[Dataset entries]
- - -
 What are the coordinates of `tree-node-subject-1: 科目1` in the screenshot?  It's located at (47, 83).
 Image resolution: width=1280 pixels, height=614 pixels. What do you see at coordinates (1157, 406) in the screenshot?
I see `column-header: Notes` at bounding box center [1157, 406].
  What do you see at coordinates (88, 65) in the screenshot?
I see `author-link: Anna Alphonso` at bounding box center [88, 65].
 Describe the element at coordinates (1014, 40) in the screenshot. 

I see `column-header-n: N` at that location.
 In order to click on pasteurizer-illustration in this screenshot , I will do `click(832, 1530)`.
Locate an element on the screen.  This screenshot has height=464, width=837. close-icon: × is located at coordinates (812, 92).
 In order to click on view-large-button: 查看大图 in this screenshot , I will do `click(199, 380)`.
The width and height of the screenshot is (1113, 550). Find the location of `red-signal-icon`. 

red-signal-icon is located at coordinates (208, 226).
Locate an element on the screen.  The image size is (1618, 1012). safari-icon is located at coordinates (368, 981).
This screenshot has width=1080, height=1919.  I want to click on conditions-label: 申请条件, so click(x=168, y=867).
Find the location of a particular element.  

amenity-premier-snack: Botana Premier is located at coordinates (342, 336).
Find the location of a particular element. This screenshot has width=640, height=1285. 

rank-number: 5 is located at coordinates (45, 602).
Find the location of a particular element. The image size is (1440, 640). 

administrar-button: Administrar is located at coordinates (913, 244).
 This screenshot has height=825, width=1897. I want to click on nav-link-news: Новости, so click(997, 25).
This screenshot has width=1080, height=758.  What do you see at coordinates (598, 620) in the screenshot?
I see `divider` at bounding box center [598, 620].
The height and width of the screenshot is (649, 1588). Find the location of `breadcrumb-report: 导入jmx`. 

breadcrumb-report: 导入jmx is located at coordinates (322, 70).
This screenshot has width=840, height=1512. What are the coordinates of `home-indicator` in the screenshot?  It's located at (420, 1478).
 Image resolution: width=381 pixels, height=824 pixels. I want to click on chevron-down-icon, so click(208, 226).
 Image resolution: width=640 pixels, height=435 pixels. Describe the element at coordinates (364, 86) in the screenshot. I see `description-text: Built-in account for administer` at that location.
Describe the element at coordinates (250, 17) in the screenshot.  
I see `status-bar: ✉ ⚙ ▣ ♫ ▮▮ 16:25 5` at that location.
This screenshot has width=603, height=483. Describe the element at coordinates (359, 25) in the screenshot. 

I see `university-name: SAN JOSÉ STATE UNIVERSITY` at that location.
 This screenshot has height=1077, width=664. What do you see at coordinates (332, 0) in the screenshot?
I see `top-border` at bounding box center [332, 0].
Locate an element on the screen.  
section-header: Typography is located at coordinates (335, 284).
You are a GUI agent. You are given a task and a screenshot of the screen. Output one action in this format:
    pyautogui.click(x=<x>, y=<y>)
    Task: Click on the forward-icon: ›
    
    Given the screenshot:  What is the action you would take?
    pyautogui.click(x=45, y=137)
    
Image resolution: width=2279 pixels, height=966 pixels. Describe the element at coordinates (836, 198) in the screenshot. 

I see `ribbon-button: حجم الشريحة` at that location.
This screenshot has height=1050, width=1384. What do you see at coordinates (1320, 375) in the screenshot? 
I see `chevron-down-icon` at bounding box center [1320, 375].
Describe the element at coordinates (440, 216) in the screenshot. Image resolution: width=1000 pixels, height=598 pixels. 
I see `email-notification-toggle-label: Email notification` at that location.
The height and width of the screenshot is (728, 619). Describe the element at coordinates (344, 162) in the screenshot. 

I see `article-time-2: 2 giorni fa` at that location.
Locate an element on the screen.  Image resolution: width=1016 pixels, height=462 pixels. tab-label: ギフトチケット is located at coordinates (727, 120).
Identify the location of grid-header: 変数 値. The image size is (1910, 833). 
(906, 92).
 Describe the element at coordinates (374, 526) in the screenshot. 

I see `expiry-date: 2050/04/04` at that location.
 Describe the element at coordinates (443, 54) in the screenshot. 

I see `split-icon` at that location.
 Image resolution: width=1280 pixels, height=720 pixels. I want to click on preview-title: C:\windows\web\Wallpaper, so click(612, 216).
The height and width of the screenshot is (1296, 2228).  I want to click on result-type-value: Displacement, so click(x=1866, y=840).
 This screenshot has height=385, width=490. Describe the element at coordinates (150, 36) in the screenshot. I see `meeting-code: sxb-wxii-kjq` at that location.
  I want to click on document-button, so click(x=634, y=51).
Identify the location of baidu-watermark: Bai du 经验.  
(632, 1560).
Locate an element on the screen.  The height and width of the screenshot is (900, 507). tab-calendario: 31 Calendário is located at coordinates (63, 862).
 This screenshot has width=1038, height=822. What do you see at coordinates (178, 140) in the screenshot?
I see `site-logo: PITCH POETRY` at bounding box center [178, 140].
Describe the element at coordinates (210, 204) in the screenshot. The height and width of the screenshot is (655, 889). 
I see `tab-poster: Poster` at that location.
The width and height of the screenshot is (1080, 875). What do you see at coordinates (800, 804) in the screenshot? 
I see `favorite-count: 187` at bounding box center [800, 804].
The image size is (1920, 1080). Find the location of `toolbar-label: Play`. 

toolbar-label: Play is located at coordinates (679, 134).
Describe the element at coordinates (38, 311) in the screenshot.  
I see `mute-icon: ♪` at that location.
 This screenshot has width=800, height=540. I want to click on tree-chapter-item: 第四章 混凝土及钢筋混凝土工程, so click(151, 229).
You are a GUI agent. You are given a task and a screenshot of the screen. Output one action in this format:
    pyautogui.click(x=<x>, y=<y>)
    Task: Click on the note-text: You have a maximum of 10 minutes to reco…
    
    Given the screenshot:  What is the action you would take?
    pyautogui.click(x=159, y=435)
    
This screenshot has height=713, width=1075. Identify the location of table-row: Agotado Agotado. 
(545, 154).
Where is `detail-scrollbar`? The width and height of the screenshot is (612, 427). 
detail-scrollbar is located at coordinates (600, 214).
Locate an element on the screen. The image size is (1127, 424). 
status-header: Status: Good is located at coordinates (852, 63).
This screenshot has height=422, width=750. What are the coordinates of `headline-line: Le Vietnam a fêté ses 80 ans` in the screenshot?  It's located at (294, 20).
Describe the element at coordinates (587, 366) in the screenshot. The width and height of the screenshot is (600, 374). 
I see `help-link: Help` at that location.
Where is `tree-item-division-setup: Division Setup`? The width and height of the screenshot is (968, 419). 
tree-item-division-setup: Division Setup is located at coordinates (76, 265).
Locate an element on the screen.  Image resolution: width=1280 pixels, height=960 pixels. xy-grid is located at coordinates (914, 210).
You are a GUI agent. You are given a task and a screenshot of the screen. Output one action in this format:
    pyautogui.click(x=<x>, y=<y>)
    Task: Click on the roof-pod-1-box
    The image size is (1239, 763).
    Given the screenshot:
- - -
§ REQUIRED WORK
Arrange everything from the line containing "This screenshot has width=840, height=1512." down to the line containing "center [1320, 375].", both included, as a JSON list of strings with one string per line. Leave out the blank lines.

§ REPLY
[
  "This screenshot has width=840, height=1512. What are the coordinates of `home-indicator` in the screenshot?  It's located at (420, 1478).",
  " Image resolution: width=381 pixels, height=824 pixels. I want to click on chevron-down-icon, so click(208, 226).",
  " Image resolution: width=640 pixels, height=435 pixels. Describe the element at coordinates (364, 86) in the screenshot. I see `description-text: Built-in account for administer` at that location.",
  "Describe the element at coordinates (250, 17) in the screenshot.  ",
  "I see `status-bar: ✉ ⚙ ▣ ♫ ▮▮ 16:25 5` at that location.",
  "This screenshot has width=603, height=483. Describe the element at coordinates (359, 25) in the screenshot. ",
  "I see `university-name: SAN JOSÉ STATE UNIVERSITY` at that location.",
  " This screenshot has height=1077, width=664. What do you see at coordinates (332, 0) in the screenshot?",
  "I see `top-border` at bounding box center [332, 0].",
  "Locate an element on the screen.  ",
  "section-header: Typography is located at coordinates (335, 284).",
  "You are a GUI agent. You are given a task and a screenshot of the screen. Output one action in this format:",
  "    pyautogui.click(x=<x>, y=<y>)",
  "    Task: Click on the forward-icon: ›",
  "    Given the screenshot:  What is the action you would take?",
  "    pyautogui.click(x=45, y=137)",
  "Image resolution: width=2279 pixels, height=966 pixels. Describe the element at coordinates (836, 198) in the screenshot. ",
  "I see `ribbon-button: حجم الشريحة` at that location.",
  "This screenshot has height=1050, width=1384. What do you see at coordinates (1320, 375) in the screenshot? ",
  "I see `chevron-down-icon` at bounding box center [1320, 375]."
]